More evidence that yoga and related disciplines can help heal the body and mind of people suffering from post-traumatic stress disorder or PSTD:
Washington Post —Yoga helps war veterans get a handle on their PTSD.But the new study is the first of its kind to provide scientific support for the benefits of yoga’s breathing techniques for PTSD patients in a randomized and controlled (though small) long-term study which monitored effects of yoga over the course of the year.
The study cited in this article actually deals with the practice of sudarshan kriya, a sequence of breathing exercises created and promoted by Sri Sri Ravi Shankar. But he does not have a monopoly on the benefits of yoga practice.
Please note that the article was originally published in The Conversation, September 14.
The following news item contradicts the conventional wisdom that yoga is not a good physical workout and, in fact, is better than Pilates for general fitness.
NY Times – Ask Well: Pilates vs. Yoga
“The upshot? Pilates may be preferable if your primary goal is a solid core, but if you’re hoping to strengthen your upper body and goose your push-up tally, you’ll probably accomplish more with sun salutations and other yoga moves.”
Of course, these studies are small slices of the human experience. You can lose weight maintaining any exercise regime that helps you burn more calories than you consume, and 30 minutes of walking three times a week can meet the minimum requirements for a healthy life style.
I’ve been keeping my head down lately, but I just noticed the following news item that reinforces the findings of more scientific research into the impact of meditation on the brain:
The unique brain anatomy of meditation practitioners: alterations in cortical gyrification appeared in mid-March and Science Daily also did an article, Evidence Builds That Meditation Strengthens the Brain. The work was done at
UCLA USC Laboratory of Neuro Imaging by Eileen Luders and colleagues. The LONI’s latest news announcements show the range of their investigations.
I should also point you to The Mindfulness Research Guide which follows the practical application of meditation to many human arenas. There is a monthly newsletter that has nearly 5,000 subscribers.
The Nationals are my home town team so I guess I have to link to a story that appeared in the Washington Times:
It’s not a stretch to say yoga gaining popularity with Nationals “Stephen Strasburg, Drew Storen and Bryce Harper also are among yoga devotees, with Harper and Storen big believers in Espinosa’s preferred Bikram yoga — a class that’s held in a room kept at 115 degrees.
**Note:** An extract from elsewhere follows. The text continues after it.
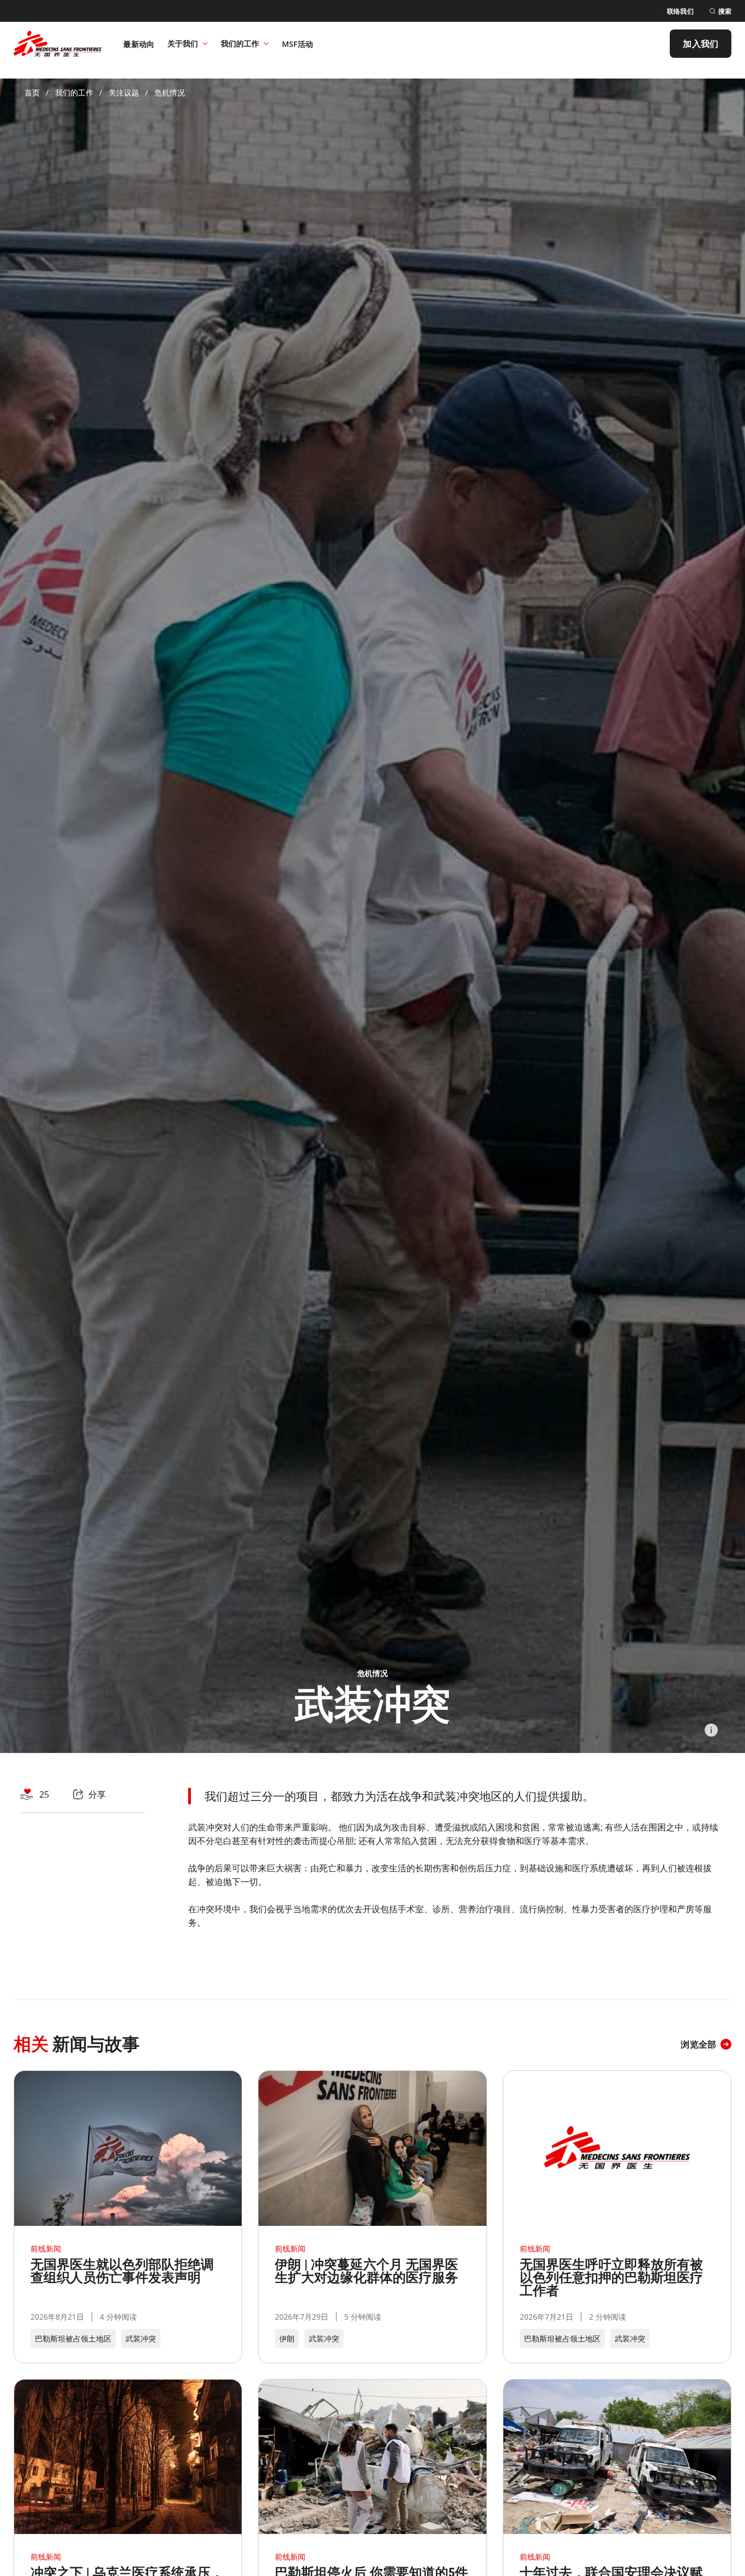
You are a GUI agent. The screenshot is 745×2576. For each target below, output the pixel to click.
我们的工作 (240, 43)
Ryan Zimmerman, Jayson Werth and Steve Lombardozzi also participated in a once-weekly class at Nationals Park this offseason with strength and conditioning coach John Philbin and a private instructor.”
Each new season of every sport, we get a fresh crop of sport news about a professional (university or high school) ball player taking up yoga to improve his/her performance. It doesn’t matter what sport. I turned the TV on the other evening and the Tennis Channel was showing a feature on a tennis camp that included “mindfulness” in practically every instruction to the trainees. The science is pilling up so high now that an athlete may actually feel that not including yoga and related disciplines in a training regime puts him/her at a competitive disadvantage.